● **What is expected**: Retype the stretch of the Misty Copeland article from "Ethereal bodies float" through "with 17 lessons." without changing a character.

● **Supplied passage**:
________________________

Ethereal bodies float along in wispy, tulle skirts and sparkly tiaras. At that moment, ballet dancers are the image of perfection. The hours, years and months of intense training are unimaginable as they plié and pirouette across the stage with ease.
Misty Copeland, 37, became the first African-American female principal dancer with the prestigious American Ballet Theatre (ABT) in 2015. She faced her fair share of adversity on her rise to the top. Copeland started dancing at age 13, then seemingly too old to make it as an elite dancer. As a black woman, she was told that she'd never make it to a major company and that her muscular frame didn't fit the mold.
Now, the Kansas City-born and San Pedro, California-raised dancer is teaching ballet technique and artistry through the online educational platform MasterClass, which launched online Monday with 17 lessons.
"It's this fairy tale. That's the point of it -- to make it look effortless and to remove you from reality. But at the same time, we are real people," Copeland said. "There's a crazy process to get to the point of being in an elite company or being a principal dancer."
Ahead of Copeland's anticipated return to ABT's performances of "The Nutcracker" in mid-December, she discusses the athleticism of ballet, being considered a GOAT and bringing diverse people and outlooks to dance.
This interview has been edited for clarity.
espnW: Similar to what professional athletes experience, there's so much pressure for dancers to always be at the top of their game. How do you manage the stress of it?

________________________

● **Dataset extract**:
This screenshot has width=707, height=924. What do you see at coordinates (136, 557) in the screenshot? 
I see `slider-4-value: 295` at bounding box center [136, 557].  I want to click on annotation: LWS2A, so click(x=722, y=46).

________________________

● **Written reply**:
Ethereal bodies float along in wispy, tulle skirts and sparkly tiaras. At that moment, ballet dancers are the image of perfection. The hours, years and months of intense training are unimaginable as they plié and pirouette across the stage with ease.
Misty Copeland, 37, became the first African-American female principal dancer with the prestigious American Ballet Theatre (ABT) in 2015. She faced her fair share of adversity on her rise to the top. Copeland started dancing at age 13, then seemingly too old to make it as an elite dancer. As a black woman, she was told that she'd never make it to a major company and that her muscular frame didn't fit the mold.
Now, the Kansas City-born and San Pedro, California-raised dancer is teaching ballet technique and artistry through the online educational platform MasterClass, which launched online Monday with 17 lessons.